Consider the Internet: a technological phenomenon that I, back in the mid-nineties, dismissed as a passing fad that would be as quickly forgotten as the Slinky, has now become so intertwined with our lives that most people could not work, or even socialize, without it (no, the irony here is not lost on me).

But I would maintain that one's true happiness and fulfillment in life actually decreases as his or her level of dependence on technology increases. Whether we're talking about cell phones, laptops, or automobiles, we have allowed a myriad of components into our lives in order to "simplify" our existence, only to find that, soon afterward, we have become slaves to these harsh masters.

Sure, technology solves some problems, but they're often the very problems it helped create. Whether it's a cure for the cancer that we contracted due to the chemicals and radiation we are constantly exposed to or the Blackberry that helps us remember the various business meetings we must attend (to discuss how best to market Blackberrys), the fact is that technology's benefits are questionable at best.

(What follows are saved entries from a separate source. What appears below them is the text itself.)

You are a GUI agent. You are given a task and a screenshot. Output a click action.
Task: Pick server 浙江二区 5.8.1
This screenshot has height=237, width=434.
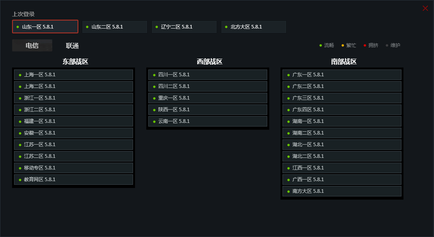tap(74, 110)
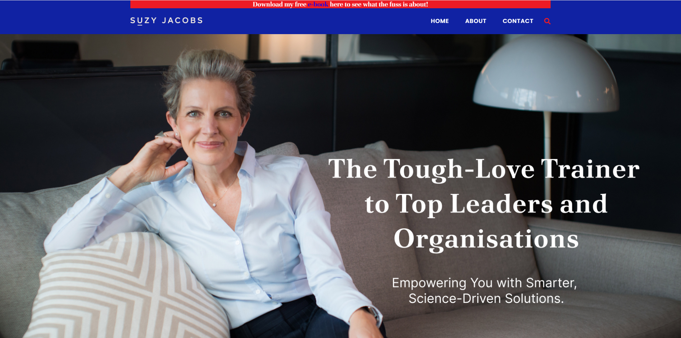The width and height of the screenshot is (681, 338).
Task: Click the 'Science-Driven Solutions.' subtitle line
Action: point(486,298)
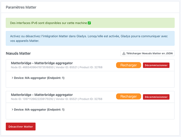This screenshot has width=181, height=137.
Task: Click the blue Matter integration info banner
Action: (x=90, y=38)
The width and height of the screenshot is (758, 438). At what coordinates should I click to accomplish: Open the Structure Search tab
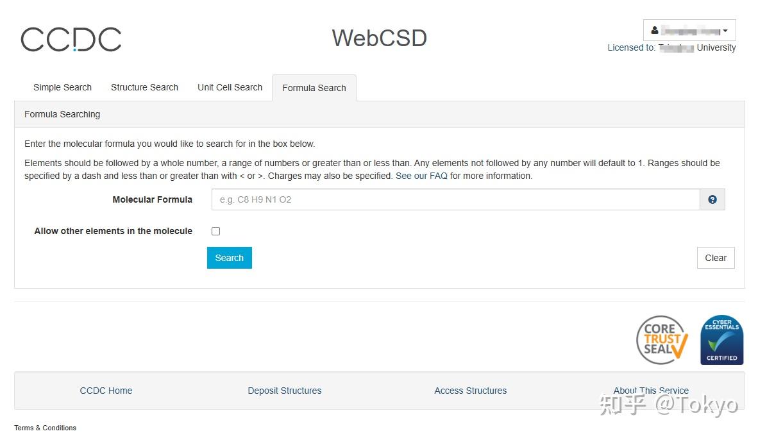click(144, 88)
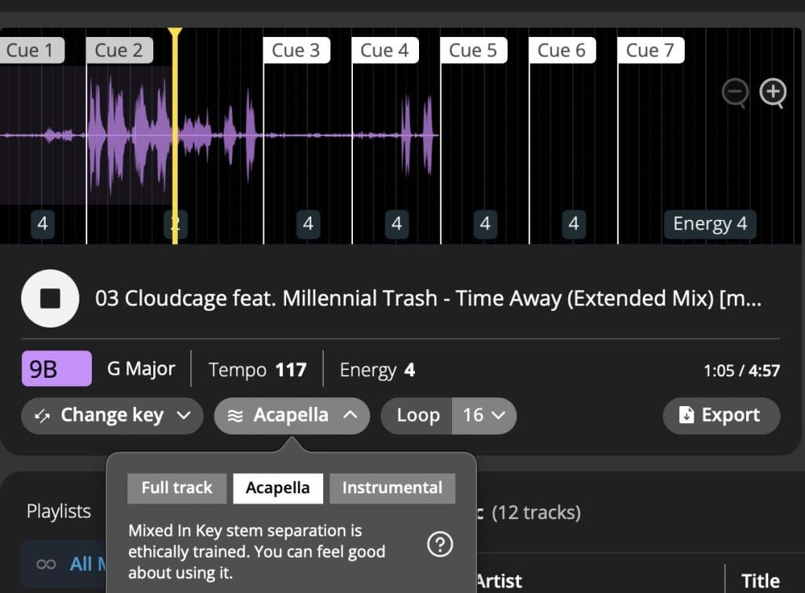Click the zoom in magnifier icon
This screenshot has width=805, height=593.
coord(773,93)
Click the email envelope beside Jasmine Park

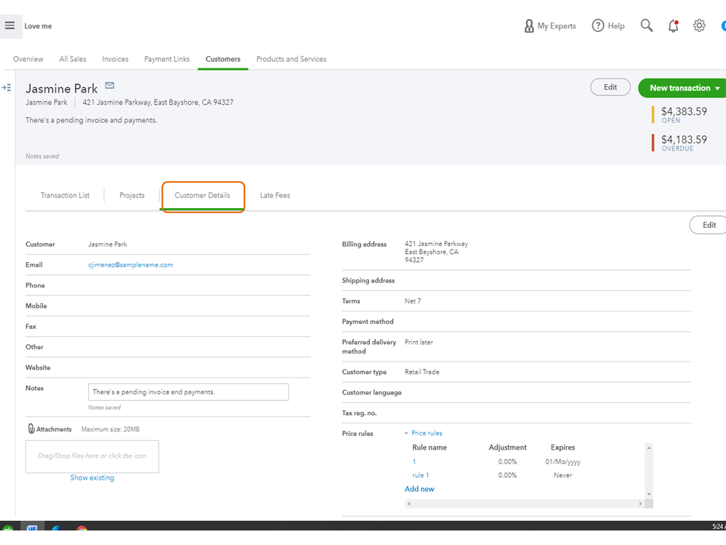pyautogui.click(x=110, y=86)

Do we ever consider the adverse effects of our gadgets? For example, no one bothers to remember anyone's phone numbers anymore, since they're programmed into our cell phones (which doesn't help when your battery dies and you need to use someone else's). No one can make actual commitments to be anywhere at a specific time anymore since, after all, "I can just call you when I'm ten minutes out." College-aged kids can barely socialize face-to-face these days, since the bulk of their "personal interaction" is done via Facebook.com (and don't get me started on MySpace's redefinition of what a "friend" is).

We've spent so much energy asking, "Can we?" that we've forgotten to ask a more important question: "Should we?"